What’s more, while critics of the approach tend to point to the potential for loan repayments as an insurmountable burden, the report found that 3 in 4 customers say their repayments are “no problem.” Even more women than men describe their repayments as “no problem” (73% of women vs. 67% of men). Also, perhaps as a result of MFIs’ efforts to educate customers, 7 in 10 say they ‘completely agree’ that they understand the terms of their loan.

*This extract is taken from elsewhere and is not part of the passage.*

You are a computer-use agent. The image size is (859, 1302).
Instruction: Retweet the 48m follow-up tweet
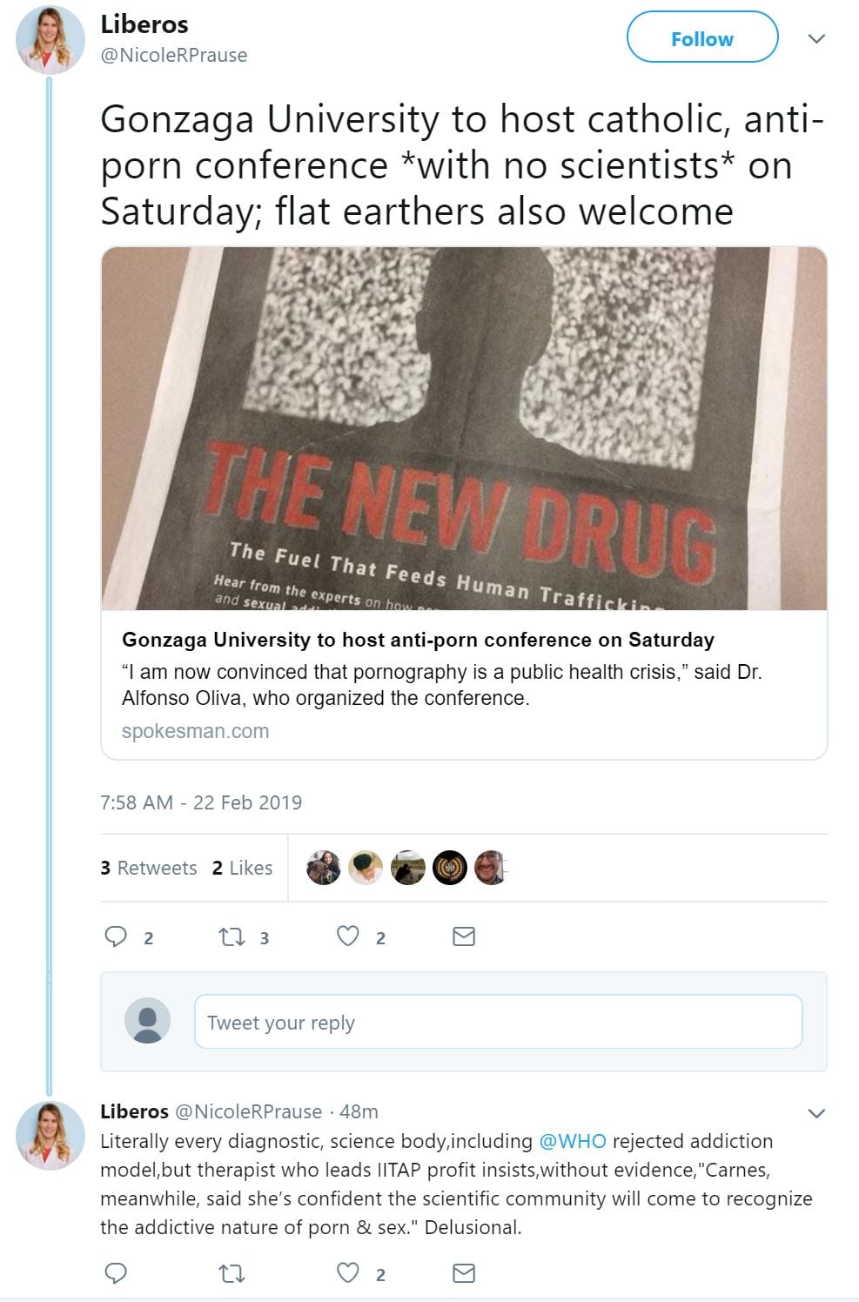(x=232, y=1274)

At the same time, the report finds that 6% of borrowers characterize their payments as a “heavy burden.” According to Dichter, the survey found no specific characteristics shared by borrowers who struggle to repay their loans. But “With a more vulnerable population, it’s no surprise that some people have that experience,” says Dichter. “The question is how big that group is and what steps the industry is taking to address it.”

Other findings

Some other notable findings:

  • A quarter of customers cited their success in investing in or growing their business as a reason for improving their quality of life. They cited this explanation more often than being able to pay for household expenses or a more general increase in income.
  • Microfinance reaches people without access to financial services. More than half of borrowers are accessing a loan for the first time. This is especially true for women and customers with lower incomes.
  • The group loan model remains effective. MFIs that are mainly group lenders are more successful in collaborating with poorer clients. They will also be more likely to appeal to women and have customers who are borrowing microfinance for the first time.
  • The main MFIs are located in sub-Saharan Africa. Although organizations in that region make up less than half of the MFIs surveyed, they make up all of the top 10 organizations in the index.